REQUEST A
Please change "click" to "tap" throughout the records and write them out again, with nothing else altered and the pictures left out.

SOURCE DOCUMENT

# Which countries have you visited this year?



## TallBox (Sep 21, 2002)

Which countries have you visited this year?


----------



## Guest (Aug 19, 2006)

Spain
Canary Islands
Greece 

(Hopefully New York in late November/December)


----------



## FREKI (Sep 27, 2005)

Germany
Austria
Sweden
USA

And an airport transfer in the UK


----------



## Tubeman (Sep 12, 2002)

Sri Lanka, The Maldives


----------



## Slodi (Feb 25, 2006)

Not many countries so far this year:
Brazil 
and France, Germany (airport transfer).


----------



## ElBeasto (Dec 1, 2004)

France
Spain
Turkey
Iceland
Malaysia
Cambodia
Thailand
Singapore
Australia


----------



## DenverDane (Sep 10, 2003)

Canada,
Denmark,
Mexico,
Norway,
USA


----------



## DiggerD21 (Apr 22, 2004)

Poland
Netherlands
Switzerland (airport transfer) and Spain will follow in a month.


----------



## Forza Raalte (Sep 18, 2004)

Netherlands
Germany
Austria
Slovenija
Croatia
Italy
Spain

and probably

Belgium
France


----------



## Verso (Jun 5, 2006)

Slovakia
Austria
Slovenia
Germany
Switzerland


----------



## Audiomuse (Dec 20, 2005)

Germany, England, Scotland, France, Belgium.

Probably Spain, and Ireland in the future. {I'm in the UK now}


----------



## Intoxication (Jul 24, 2005)

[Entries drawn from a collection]
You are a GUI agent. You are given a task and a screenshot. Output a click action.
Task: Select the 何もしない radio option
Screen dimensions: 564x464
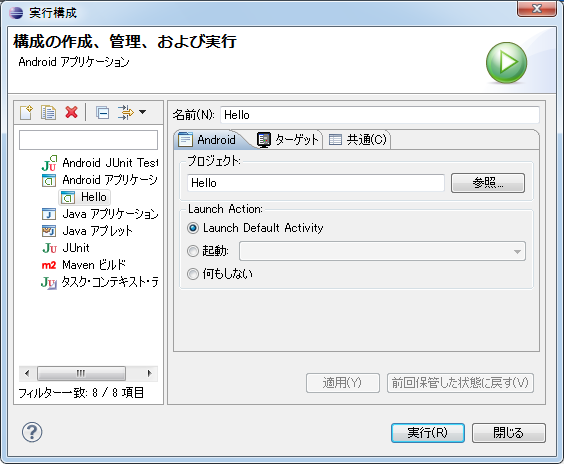[193, 274]
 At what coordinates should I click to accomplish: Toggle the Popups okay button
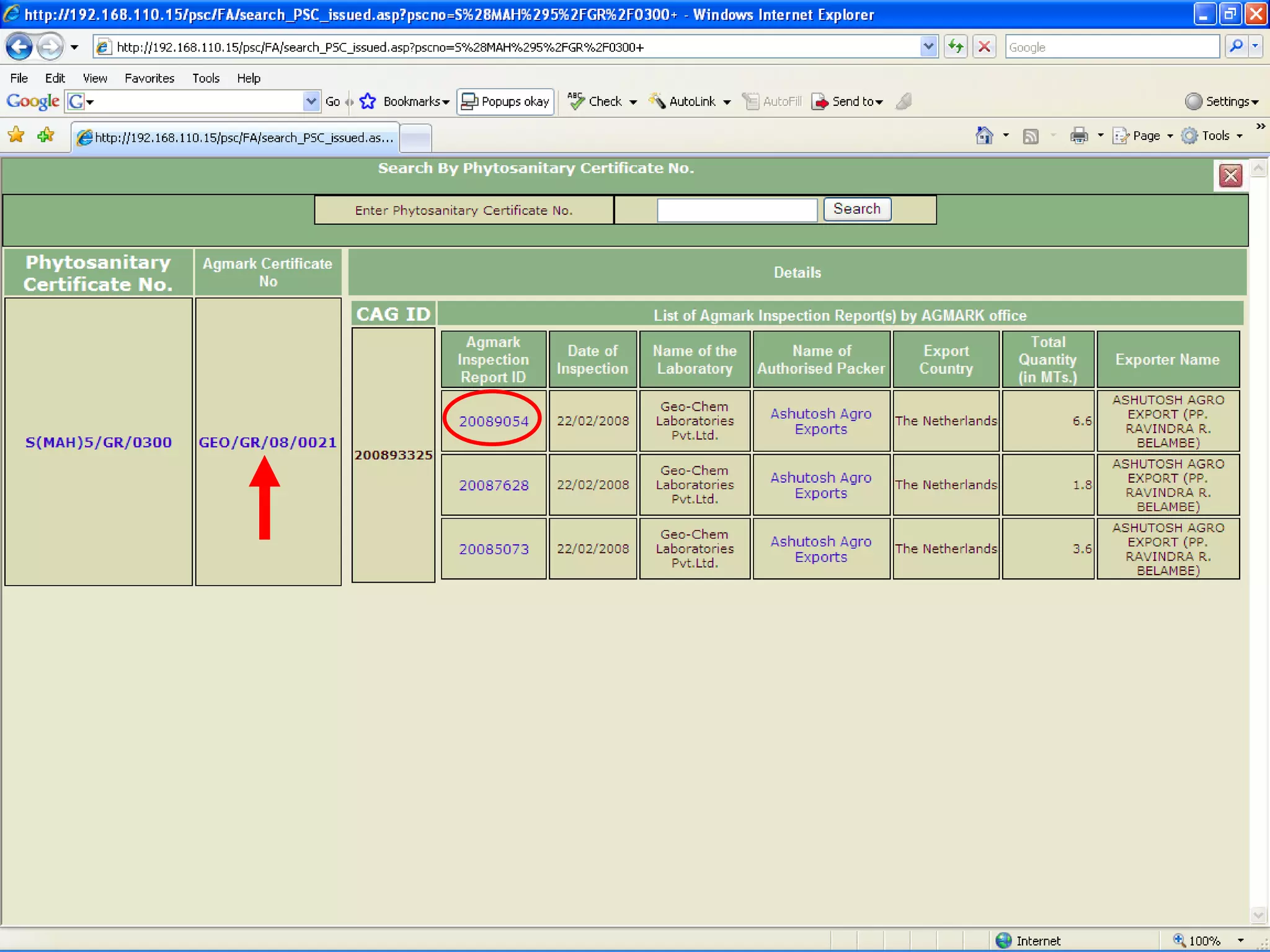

REQUEST B
Return the part of the forum thread on countries visited this year that opens with the words containing "## Audiomuse (Dec" and closes with "(Jul 24, 2005)".

RIGHT ANSWER A
You are a GUI agent. You are given a task and a screenshot. Output a tap action.
Task: Select the 何もしない radio option
Screen dimensions: 564x464
[193, 274]
 At what coordinates should I tap to accomplish: Toggle the Popups okay button

RIGHT ANSWER B
## Audiomuse (Dec 20, 2005)

Germany, England, Scotland, France, Belgium.

Probably Spain, and Ireland in the future. {I'm in the UK now}


----------



## Intoxication (Jul 24, 2005)